Жизнь он вел самую здоровую и естественную. Ложился рано, спал, как младенец, вставал на рассвете. Он постоянно что-то делал, тысячи мелочей занимали его, но не требовали больших усилий, и поэтому он никогда не чувствовал усталости. Впрочем, когда ему с женой случалось проехать семьдесят или восемьдесят миль, не слезая с седла, они иногда признавались друг другу, что выбились из сил. Время от времени, если погода стояла ясная и в кармане бывало немного денег, они садились на лошадей, приторачивали седельные сумки и отправлялись в дальний путь, за пределы своей долины. Когда наступал вечер, они останавливались на первой попавшейся ферме или в деревушке, а наутро ехали дальше — без определенной цели, лишь бы ехать; и так день за днем, пока не кончались деньги, — тогда они поворачивали обратно. Поездки эти продолжались неделю, десять дней, иногда две недели, а однажды они проездили целых три. Они даже мечтали о том, чтобы в будущем, когда они разбогатеют до неприличия, проехать верхом в Восточный Орегон и посетить родину Харниша, а по дороге остановиться в округе Сискийу, на родине Дид. Предвкушая радости этого заманчивого приключения, они сто раз пережили в мечтах все его увлекательные подробности.
Однажды, когда они заехали на почту в Глен Эллен, чтобы отправить письмо, их окликнул кузнец.

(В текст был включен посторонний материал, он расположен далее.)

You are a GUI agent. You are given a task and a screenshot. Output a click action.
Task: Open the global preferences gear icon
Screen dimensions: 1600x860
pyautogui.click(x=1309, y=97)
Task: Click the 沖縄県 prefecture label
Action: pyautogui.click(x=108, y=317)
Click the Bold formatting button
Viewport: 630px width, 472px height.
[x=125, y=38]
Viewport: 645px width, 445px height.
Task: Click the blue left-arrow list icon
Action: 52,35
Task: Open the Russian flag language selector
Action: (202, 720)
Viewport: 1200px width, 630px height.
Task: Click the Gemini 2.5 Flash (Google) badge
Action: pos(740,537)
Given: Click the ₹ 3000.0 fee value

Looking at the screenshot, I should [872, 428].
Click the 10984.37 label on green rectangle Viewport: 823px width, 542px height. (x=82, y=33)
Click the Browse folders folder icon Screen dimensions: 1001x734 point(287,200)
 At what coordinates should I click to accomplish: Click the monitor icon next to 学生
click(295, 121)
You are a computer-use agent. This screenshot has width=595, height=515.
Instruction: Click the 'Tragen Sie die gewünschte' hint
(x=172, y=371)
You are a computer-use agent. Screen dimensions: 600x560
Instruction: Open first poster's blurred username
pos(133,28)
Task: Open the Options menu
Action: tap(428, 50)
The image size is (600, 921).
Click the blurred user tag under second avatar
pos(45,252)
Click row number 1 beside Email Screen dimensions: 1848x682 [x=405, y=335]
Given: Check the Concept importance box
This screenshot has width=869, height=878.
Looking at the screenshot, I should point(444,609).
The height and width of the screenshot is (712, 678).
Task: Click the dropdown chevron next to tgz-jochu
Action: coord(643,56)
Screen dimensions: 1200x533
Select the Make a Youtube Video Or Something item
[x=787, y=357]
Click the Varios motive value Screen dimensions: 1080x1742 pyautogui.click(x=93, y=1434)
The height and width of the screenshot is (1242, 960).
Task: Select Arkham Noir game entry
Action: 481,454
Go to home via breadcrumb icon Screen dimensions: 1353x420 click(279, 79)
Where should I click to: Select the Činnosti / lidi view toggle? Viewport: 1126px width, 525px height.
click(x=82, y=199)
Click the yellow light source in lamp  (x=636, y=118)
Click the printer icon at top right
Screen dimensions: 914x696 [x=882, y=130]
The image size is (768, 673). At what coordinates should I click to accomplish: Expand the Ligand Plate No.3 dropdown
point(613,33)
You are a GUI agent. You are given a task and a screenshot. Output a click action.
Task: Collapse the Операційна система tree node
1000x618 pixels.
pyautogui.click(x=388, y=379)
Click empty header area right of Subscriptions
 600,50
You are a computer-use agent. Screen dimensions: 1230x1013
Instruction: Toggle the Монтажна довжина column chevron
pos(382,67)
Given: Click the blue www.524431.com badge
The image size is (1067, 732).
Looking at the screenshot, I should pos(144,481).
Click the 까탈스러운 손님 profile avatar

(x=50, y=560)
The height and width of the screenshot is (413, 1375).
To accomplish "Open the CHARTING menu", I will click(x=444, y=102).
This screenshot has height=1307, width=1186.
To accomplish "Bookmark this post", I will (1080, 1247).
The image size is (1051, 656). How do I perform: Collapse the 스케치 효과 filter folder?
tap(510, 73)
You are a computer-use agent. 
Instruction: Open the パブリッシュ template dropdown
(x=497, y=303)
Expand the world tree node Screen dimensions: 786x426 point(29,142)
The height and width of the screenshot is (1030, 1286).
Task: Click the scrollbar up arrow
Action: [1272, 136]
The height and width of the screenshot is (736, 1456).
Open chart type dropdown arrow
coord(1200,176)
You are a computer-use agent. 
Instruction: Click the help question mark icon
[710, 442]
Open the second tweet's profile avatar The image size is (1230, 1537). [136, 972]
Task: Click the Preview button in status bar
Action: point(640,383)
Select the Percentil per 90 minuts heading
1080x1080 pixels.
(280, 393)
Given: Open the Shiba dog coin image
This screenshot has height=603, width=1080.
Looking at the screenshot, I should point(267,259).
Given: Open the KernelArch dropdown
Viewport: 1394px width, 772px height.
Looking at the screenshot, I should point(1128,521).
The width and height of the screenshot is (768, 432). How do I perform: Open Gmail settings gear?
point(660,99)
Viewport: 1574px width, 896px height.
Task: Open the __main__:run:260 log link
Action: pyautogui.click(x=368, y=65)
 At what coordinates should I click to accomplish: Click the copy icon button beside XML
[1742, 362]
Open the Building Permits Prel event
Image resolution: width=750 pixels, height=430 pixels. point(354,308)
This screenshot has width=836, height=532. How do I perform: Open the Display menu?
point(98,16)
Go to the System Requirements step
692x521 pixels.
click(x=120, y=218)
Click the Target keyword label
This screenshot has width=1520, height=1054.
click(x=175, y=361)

— Послушайте, Харниш, — сказал он. — Вам кланялся один паренек по фамилии Слоссон. Он проехал на машине в Санта-Роса. Спрашивал, не живете ли вы здесь поблизости, но остальные ребята не хотели задерживаться. Так вот, он велел передать вам поклон и сказать, что он послушался вашего совета и ставит рекорд за рекордом.
Харниш уже давно рассказал Дид о своем состязании в баре отеля Парфенон.
— Слоссон? — повторил он. — Слоссон? Так это, должно быть, метатель молота. Он, мерзавец, дважды прижал мою руку. — Вдруг он повернулся к Дид. — Знаешь что? До Санта-Роса всего двенадцать миль, и лошади не устали.
Дид тотчас догадалась, что он задумал: об этом достаточно красноречиво говорили задорный огонек, блеснувший в его глазах, и мальчишеская смущенная усмешка. Она с улыбкой кивнула головой.
— Поедем прямиком через долину Беннет, — сказал он. — Так будет ближе.
Найти Слоссона в Санта-Роса оказалось нетрудно.
Вся компания остановилась в отеле Оберлин, и в конторе отеля Харниш столкнулся лицом к лицу с молодым чемпионом.
— Ну вот, сынок, — объявил Харниш, как только он познакомил Слоссона с Дид, — я приехал, чтобы еще раз потягаться с вами. Тут место подходящее.
Слоссон улыбнулся и принял вызов. Они стали друг против друга, оперлись локтями на конторку портье и переплели пальцы. Рука Слоссона мгновенно опустилась.
— Вы первый, кому это удалось, — сказал он. — Давайте еще раз попробуем.
— Пожалуйста, — ответил Харниш. — И не забывайте, что вы первый, кому удалось прижать мою руку. Вот почему я и пустился за вами вдогонку.
Опять они переплели пальцы, и опять рука Слоссона опустилась. Это был широкоплечий, крепкий молодой человек, на полголовы выше Харниша; он не скрывал своего огорчения и предложил померяться в третий раз. Он собрал все свои силы, и на одно мгновение исход борьбы казался гадательным. Побагровев от натуги, стиснув зубы, Слоссон сопротивлялся яростно, до хруста в костях, но Харниш все же одолел его. Долго задерживаемое дыхание с шумом вырвалось из груди Слоссона, мышцы ослабли, и рука бессильно опустилась.